#### What you will do
Only the pictures are to be dropped; return all other data below exactly.

____

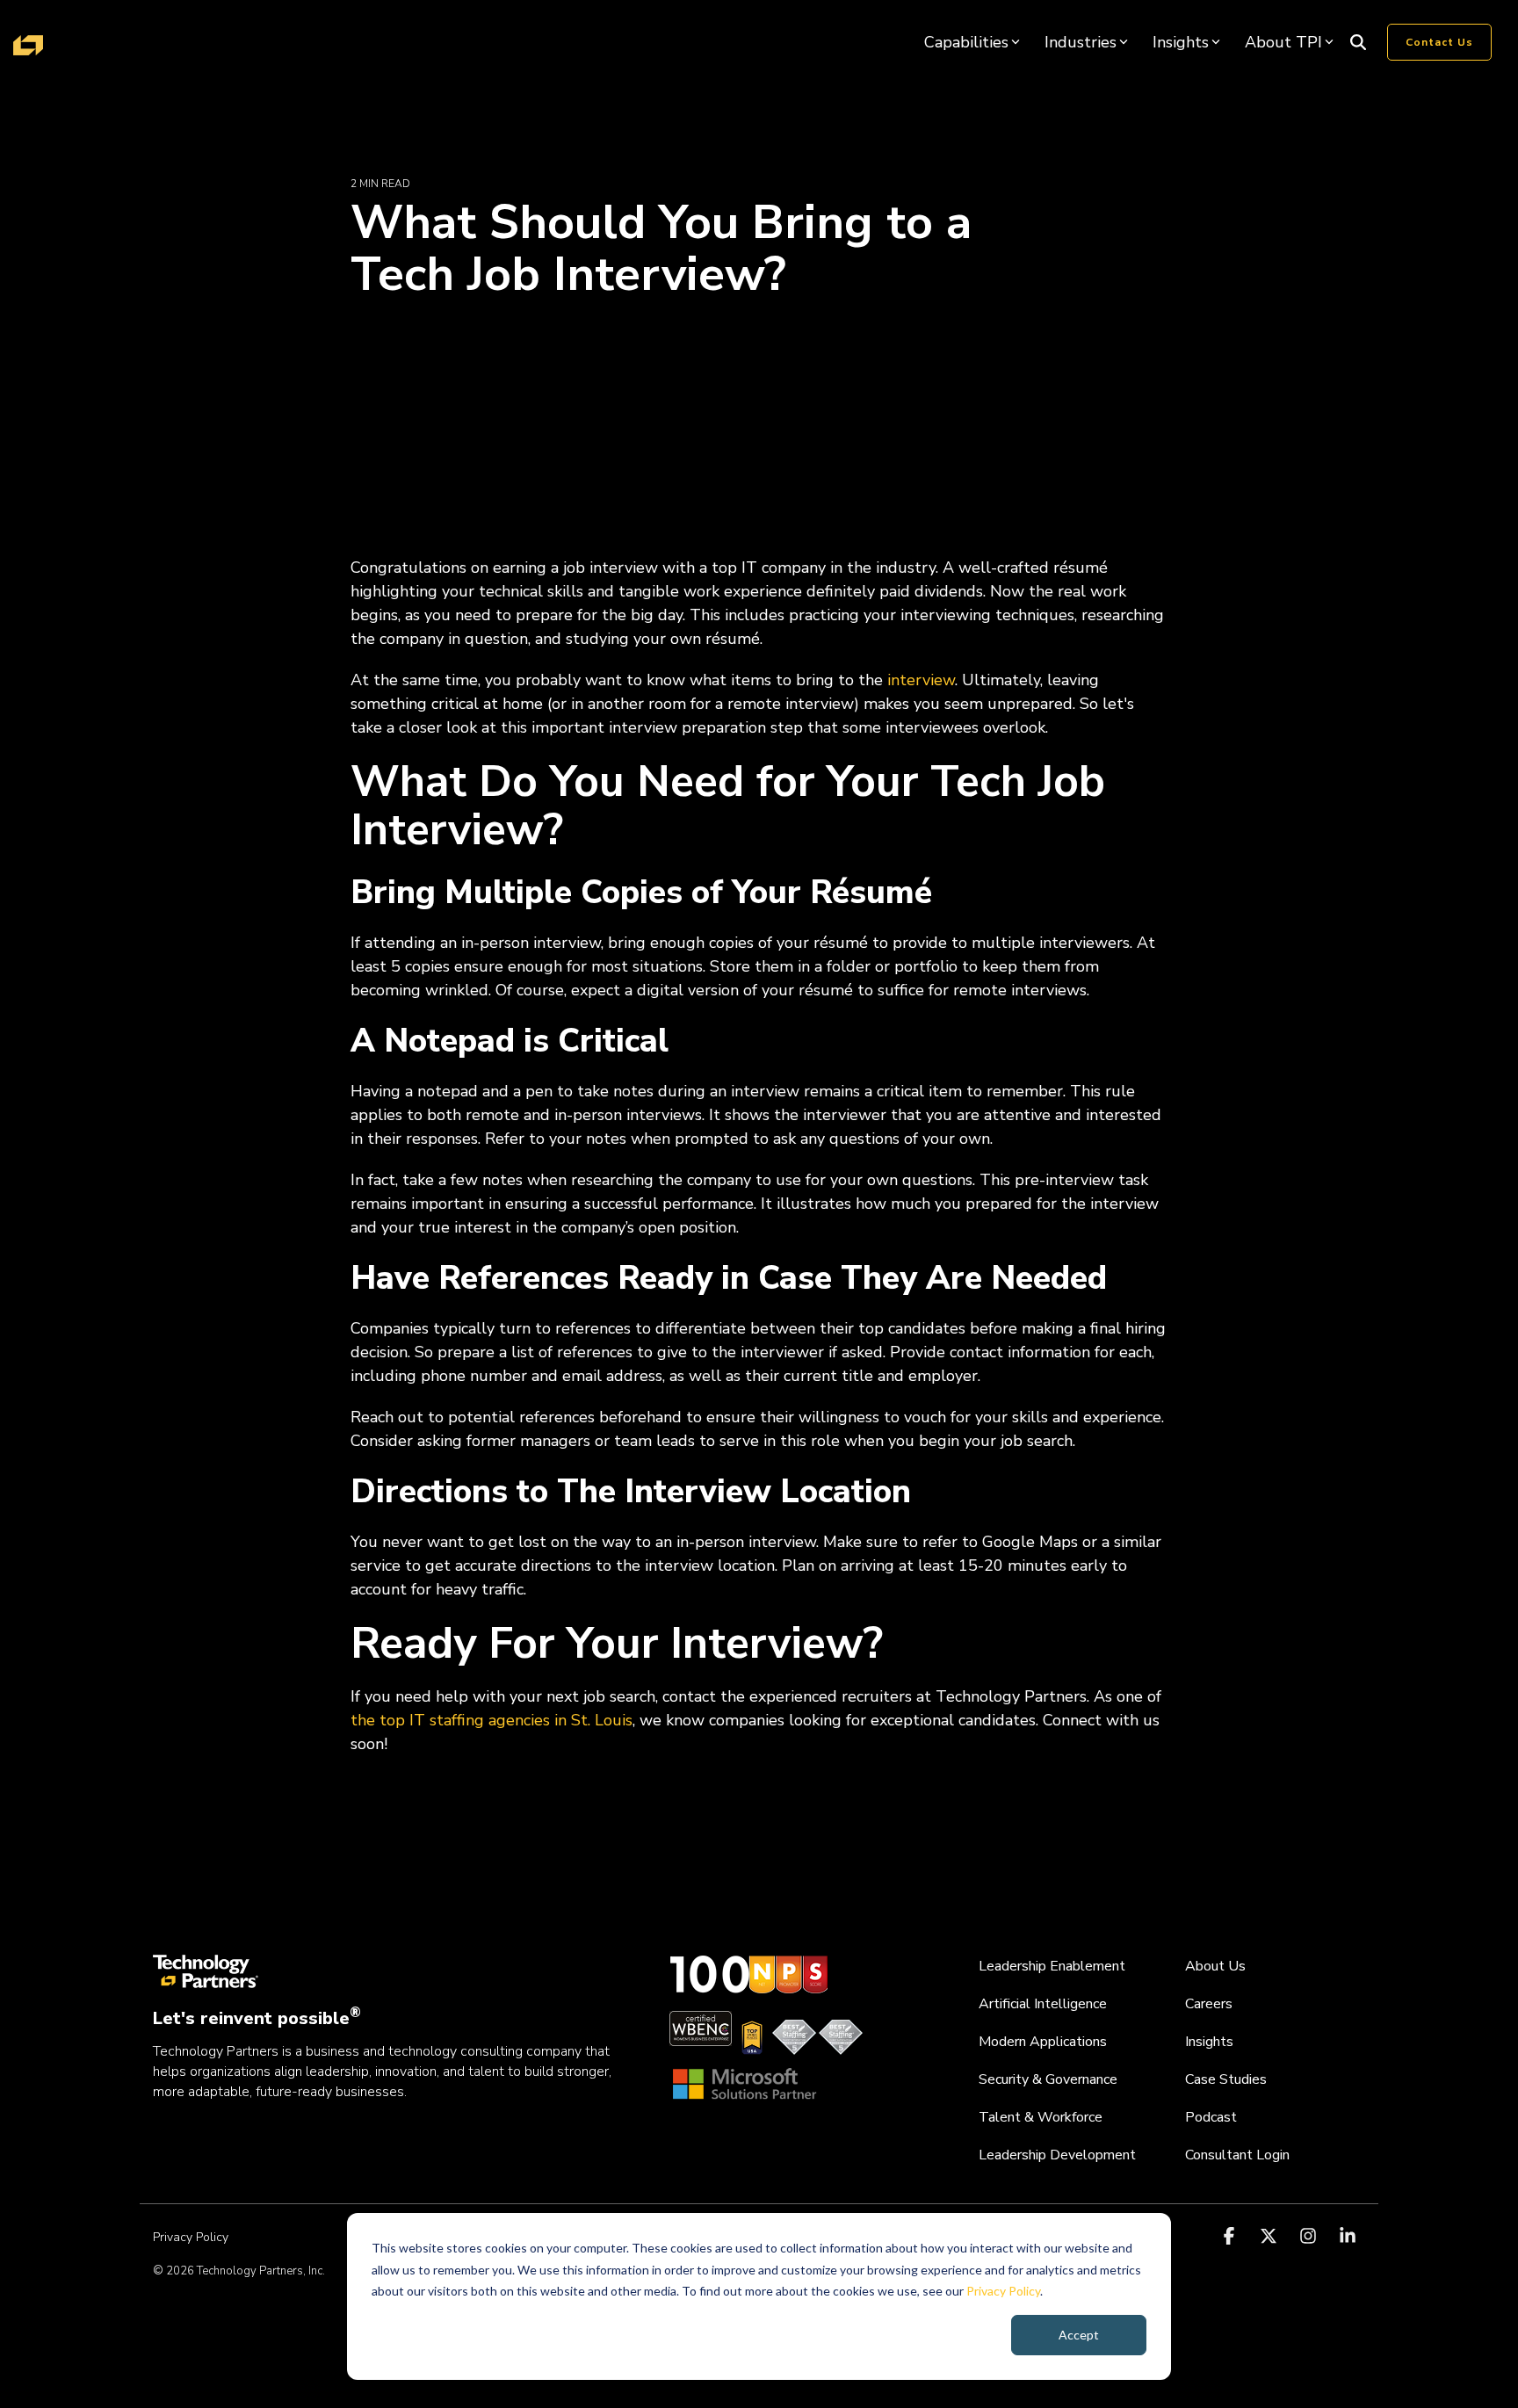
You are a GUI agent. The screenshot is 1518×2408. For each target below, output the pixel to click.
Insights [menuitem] (1209, 2041)
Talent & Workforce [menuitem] (1040, 2117)
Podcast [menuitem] (1211, 2117)
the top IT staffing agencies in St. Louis (491, 1720)
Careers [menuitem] (1208, 2004)
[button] (1231, 2237)
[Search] (1358, 42)
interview (921, 680)
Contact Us (1439, 42)
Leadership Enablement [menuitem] (1052, 1966)
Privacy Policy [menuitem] (190, 2237)
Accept (1079, 2334)
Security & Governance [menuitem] (1048, 2079)
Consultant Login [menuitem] (1237, 2155)
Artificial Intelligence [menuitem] (1043, 2004)
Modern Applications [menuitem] (1043, 2041)
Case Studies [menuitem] (1226, 2079)
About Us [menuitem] (1215, 1966)
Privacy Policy (1003, 2290)
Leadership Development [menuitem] (1057, 2155)
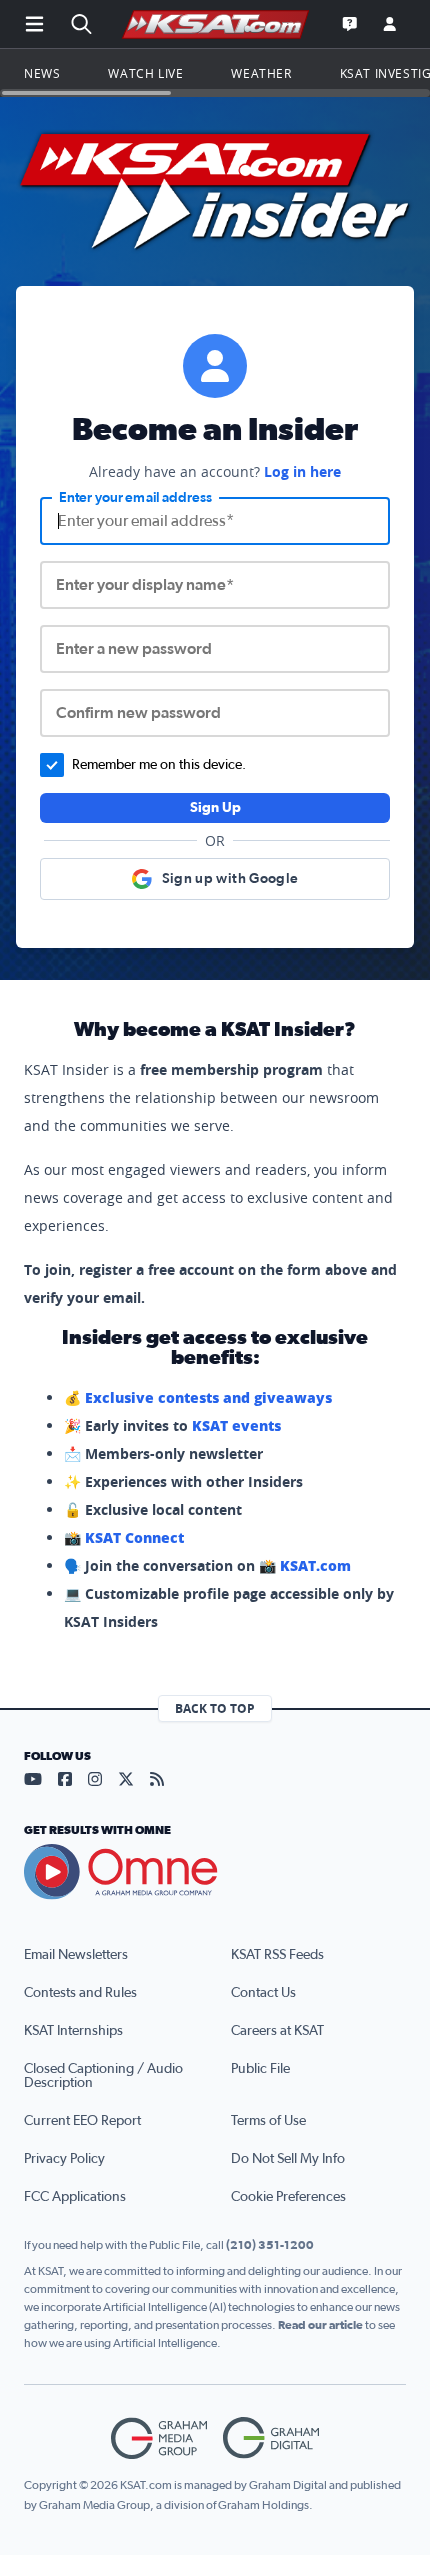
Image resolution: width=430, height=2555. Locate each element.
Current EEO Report (82, 2121)
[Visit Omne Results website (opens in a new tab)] (215, 1872)
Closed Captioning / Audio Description (103, 2076)
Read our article (320, 2325)
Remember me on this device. (159, 765)
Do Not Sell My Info (288, 2159)
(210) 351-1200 (270, 2245)
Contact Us (263, 1993)
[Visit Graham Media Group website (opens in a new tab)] (159, 2438)
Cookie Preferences (288, 2197)
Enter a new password (134, 649)
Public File (260, 2069)
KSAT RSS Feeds (277, 1955)
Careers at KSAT (277, 2031)
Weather (261, 73)
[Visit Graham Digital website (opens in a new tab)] (271, 2438)
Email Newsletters (76, 1955)
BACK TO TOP (215, 1708)
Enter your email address (135, 498)
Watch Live (145, 73)
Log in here (302, 471)
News (42, 73)
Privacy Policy (64, 2159)
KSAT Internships (73, 2031)
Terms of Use (268, 2121)
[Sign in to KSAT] (390, 24)
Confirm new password (138, 713)
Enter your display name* (145, 585)
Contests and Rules (80, 1993)
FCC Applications (75, 2197)
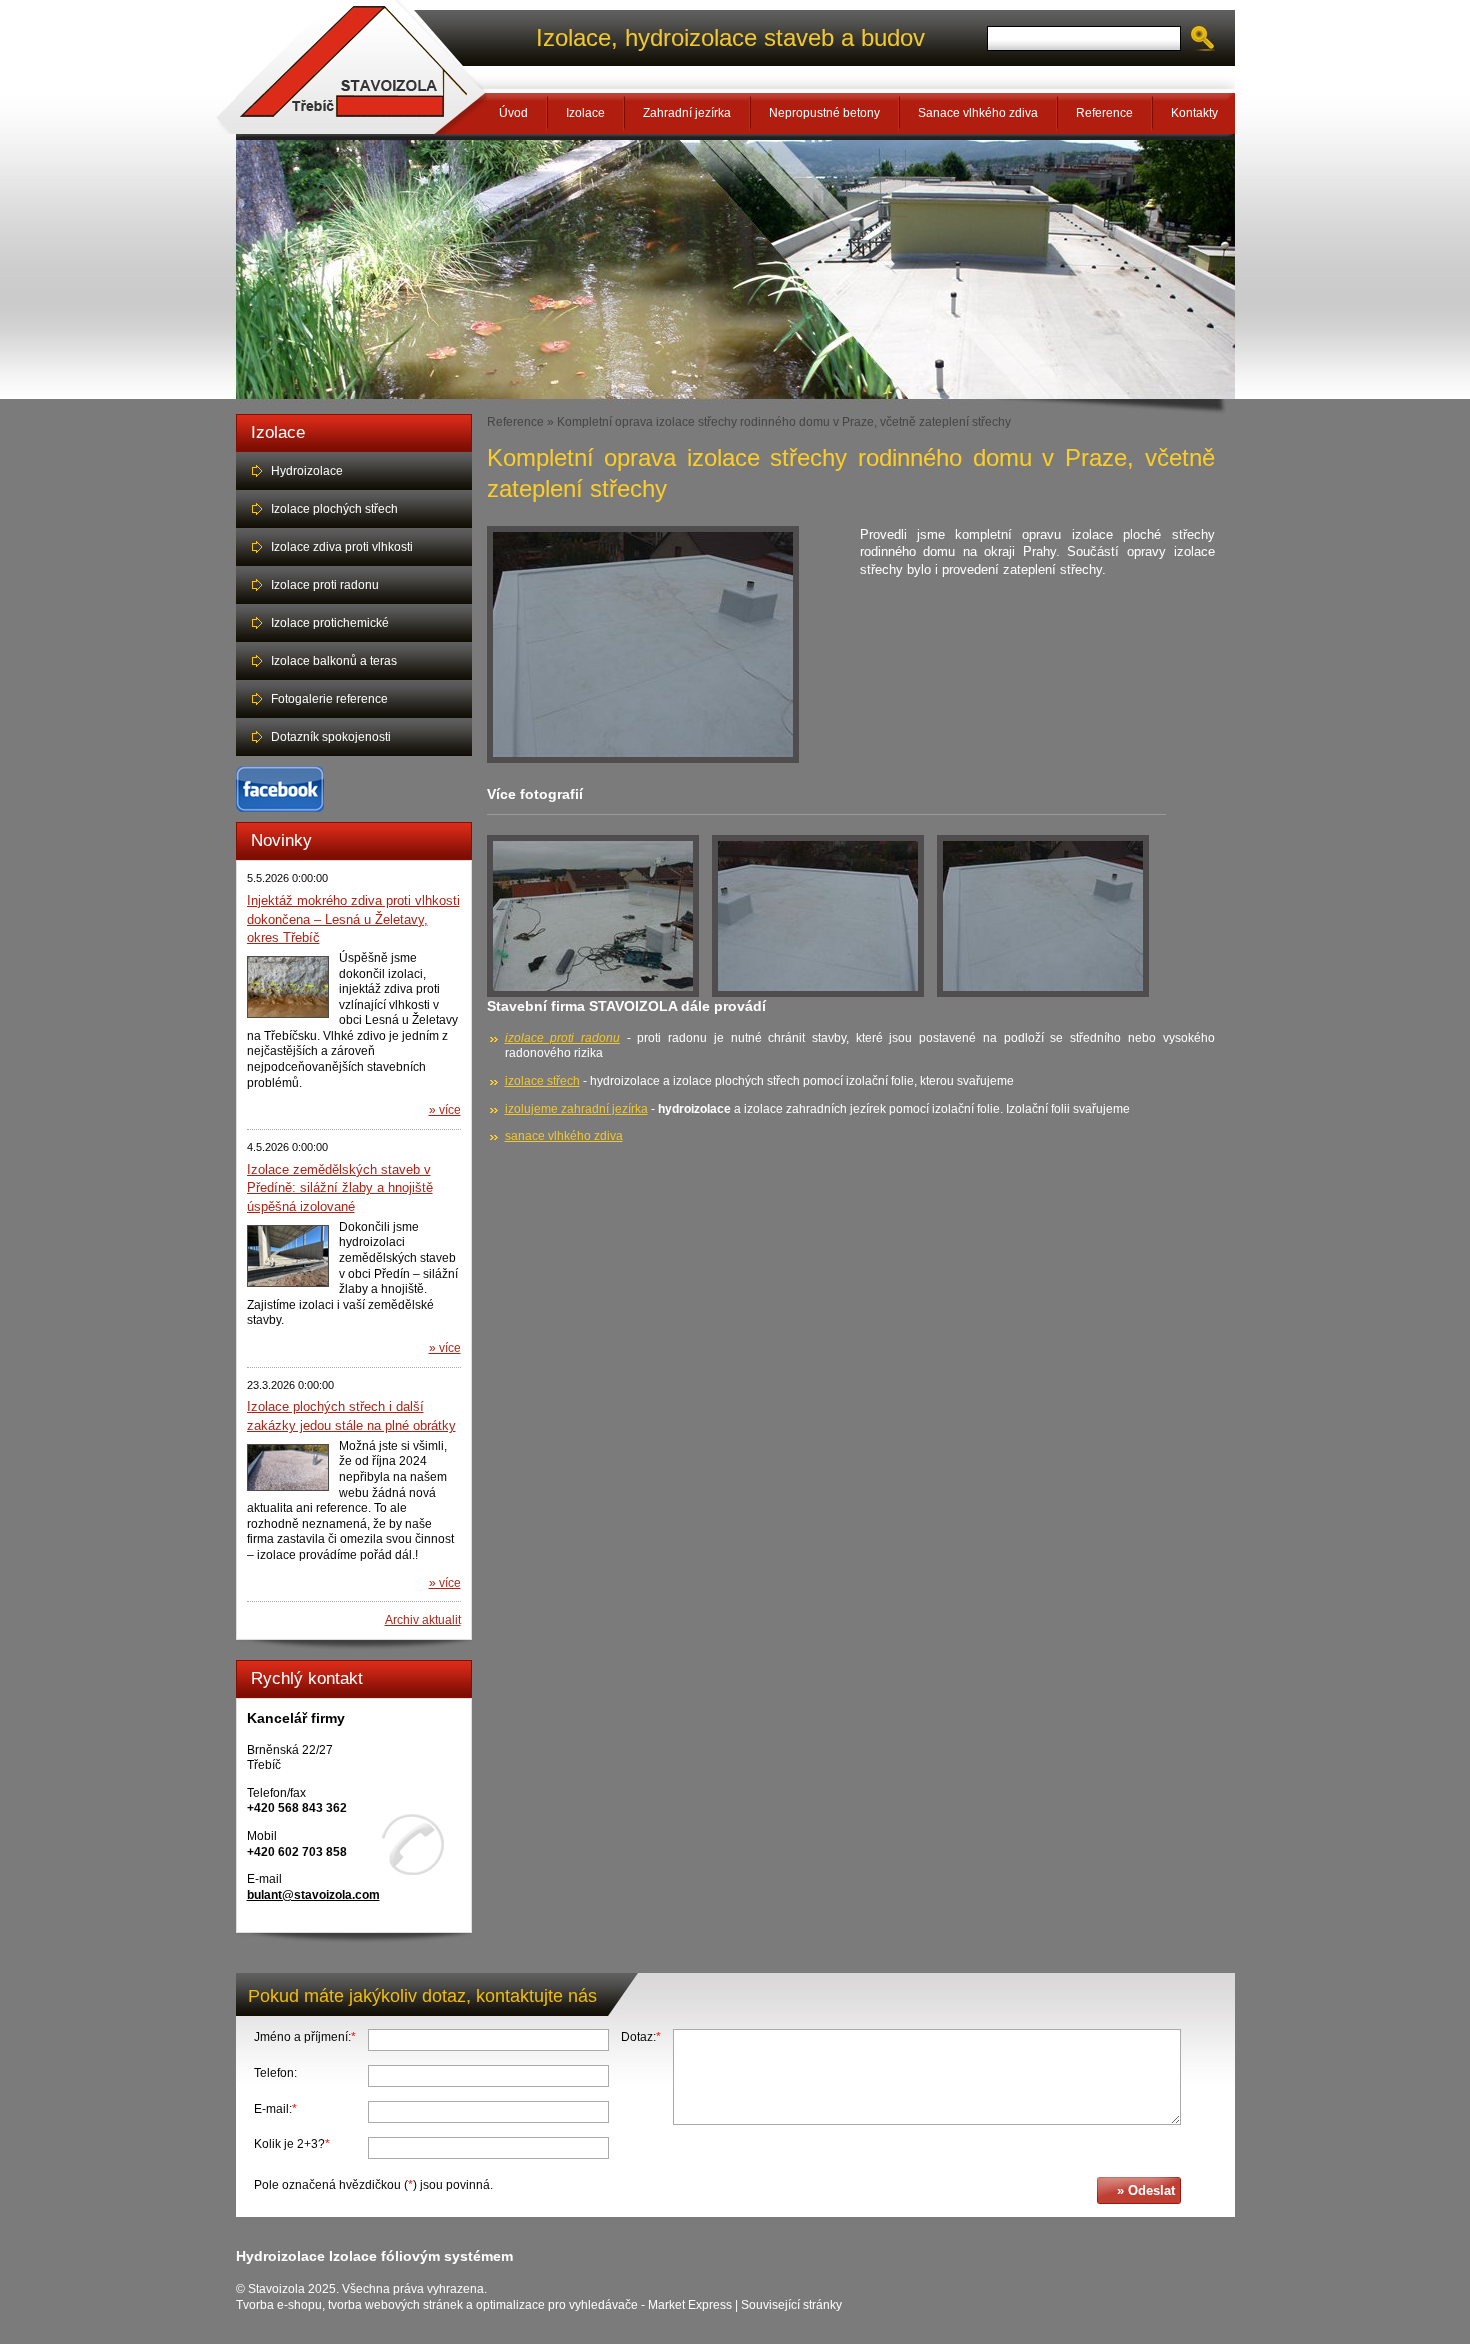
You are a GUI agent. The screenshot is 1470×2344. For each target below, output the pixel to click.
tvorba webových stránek (395, 2305)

____

#### Expected output
You are a GUI agent. The screenshot is 1518×2408. For each target below, output the pixel to click.
Insights [menuitem] (1209, 2041)
Talent & Workforce [menuitem] (1040, 2117)
Podcast [menuitem] (1211, 2117)
the top IT staffing agencies in St. Louis (491, 1720)
Careers [menuitem] (1208, 2004)
[button] (1231, 2237)
[Search] (1358, 42)
interview (921, 680)
Contact Us (1439, 42)
Leadership Enablement [menuitem] (1052, 1966)
Privacy Policy [menuitem] (190, 2237)
Accept (1079, 2334)
Security & Governance [menuitem] (1048, 2079)
Consultant Login [menuitem] (1237, 2155)
Artificial Intelligence [menuitem] (1043, 2004)
Modern Applications [menuitem] (1043, 2041)
Case Studies [menuitem] (1226, 2079)
About Us [menuitem] (1215, 1966)
Privacy Policy (1003, 2290)
Leadership Development [menuitem] (1057, 2155)
Image resolution: width=430, height=2555. Locate each element.
Current EEO Report (82, 2121)
[Visit Omne Results website (opens in a new tab)] (215, 1872)
Closed Captioning / Audio Description (103, 2076)
Read our article (320, 2325)
Remember me on this device. (159, 765)
Do Not Sell My Info (288, 2159)
(210) 351-1200 (270, 2245)
Contact Us (263, 1993)
[Visit Graham Media Group website (opens in a new tab)] (159, 2438)
Cookie Preferences (288, 2197)
Enter a new password (134, 649)
Public File (260, 2069)
KSAT RSS Feeds (277, 1955)
Careers at KSAT (277, 2031)
Weather (261, 73)
[Visit Graham Digital website (opens in a new tab)] (271, 2438)
Email Newsletters (76, 1955)
BACK TO TOP (215, 1708)
Enter your email address (135, 498)
Watch Live (145, 73)
Log in here (302, 471)
News (42, 73)
Privacy Policy (64, 2159)
KSAT Internships (73, 2031)
Terms of Use (268, 2121)
[Sign in to KSAT] (390, 24)
Confirm new password (138, 713)
Enter your display name* (145, 585)
Contests and Rules (80, 1993)
FCC Applications (75, 2197)
You are a GUI agent. The screenshot is 1470×2344. For each target below, output the pixel to click.
tvorba webových stránek (395, 2305)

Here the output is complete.